┏━━

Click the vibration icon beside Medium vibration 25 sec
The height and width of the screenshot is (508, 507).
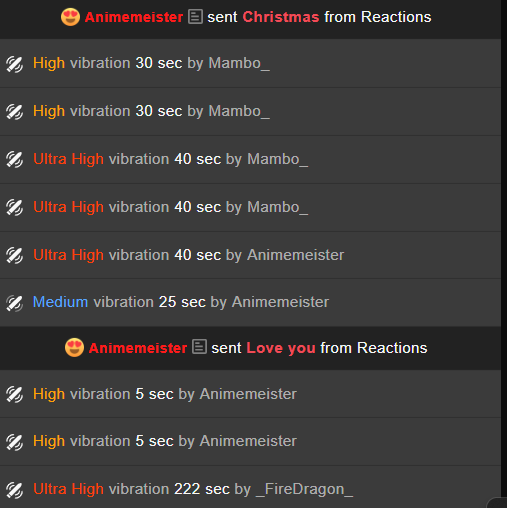click(15, 303)
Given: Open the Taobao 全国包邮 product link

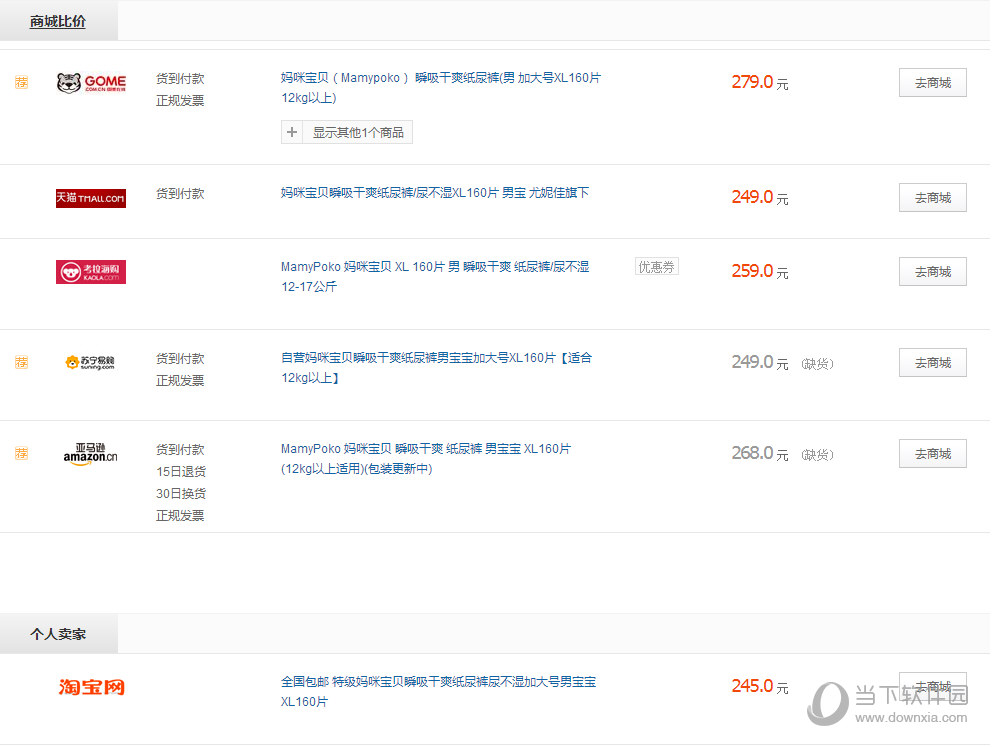Looking at the screenshot, I should (438, 682).
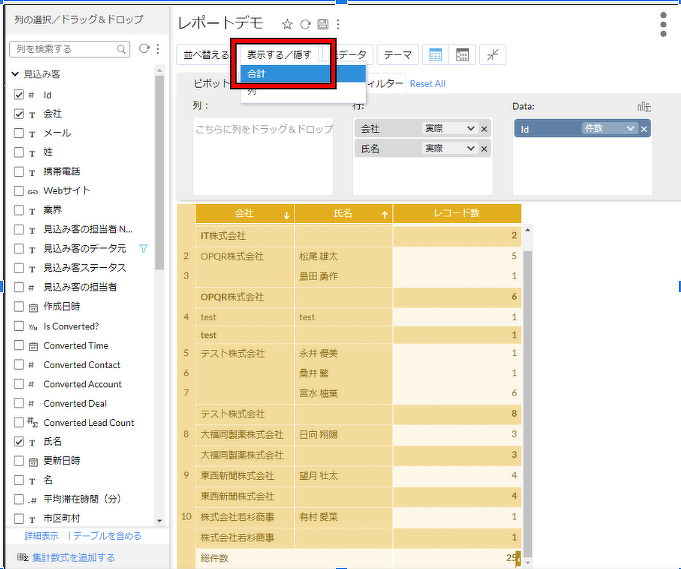Switch to the table view icon in the toolbar
The width and height of the screenshot is (681, 569).
click(x=435, y=55)
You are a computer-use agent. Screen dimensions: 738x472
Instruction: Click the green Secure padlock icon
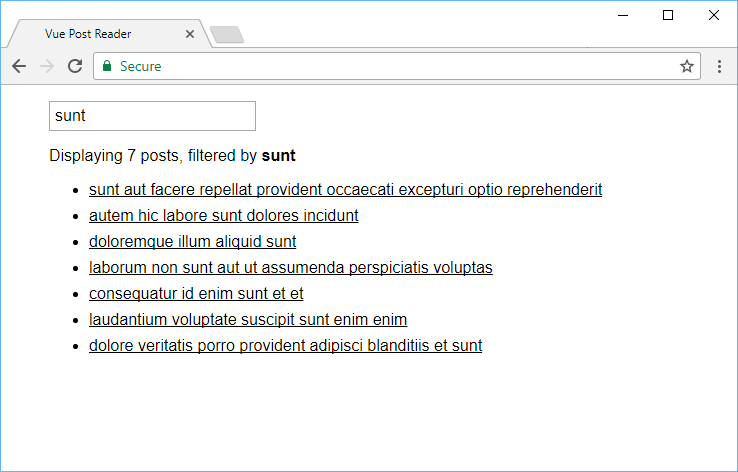pos(107,66)
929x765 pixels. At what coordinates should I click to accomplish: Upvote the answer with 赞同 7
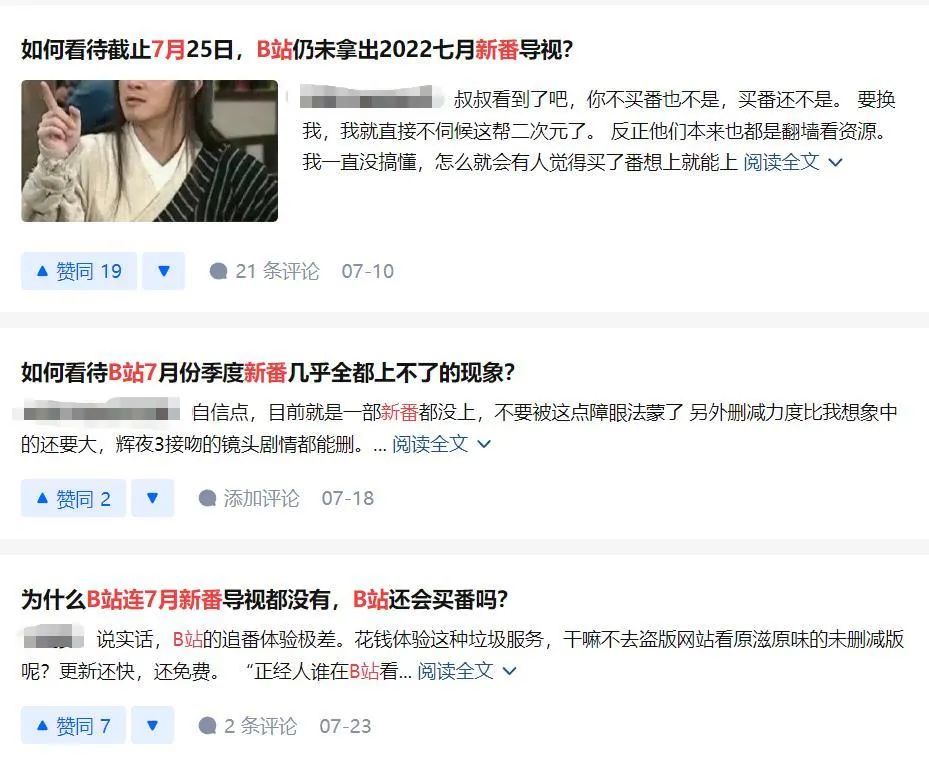coord(73,725)
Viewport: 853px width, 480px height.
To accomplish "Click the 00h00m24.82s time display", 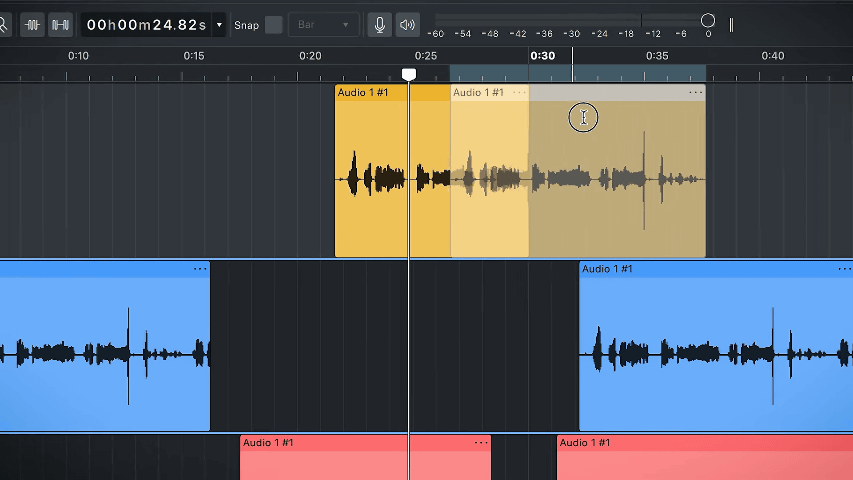I will pos(146,25).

┗━━

Retype, exactly and with no pictures, everything above from the line with "Instruction: Click the" down to the line with "Viewport: 853px width, 480px height.", both included.

### Solution for this problem
Instruction: Click the green Secure padlock icon
pos(107,66)
929x765 pixels. At what coordinates should I click to accomplish: Upvote the answer with 赞同 7
coord(73,725)
Viewport: 853px width, 480px height.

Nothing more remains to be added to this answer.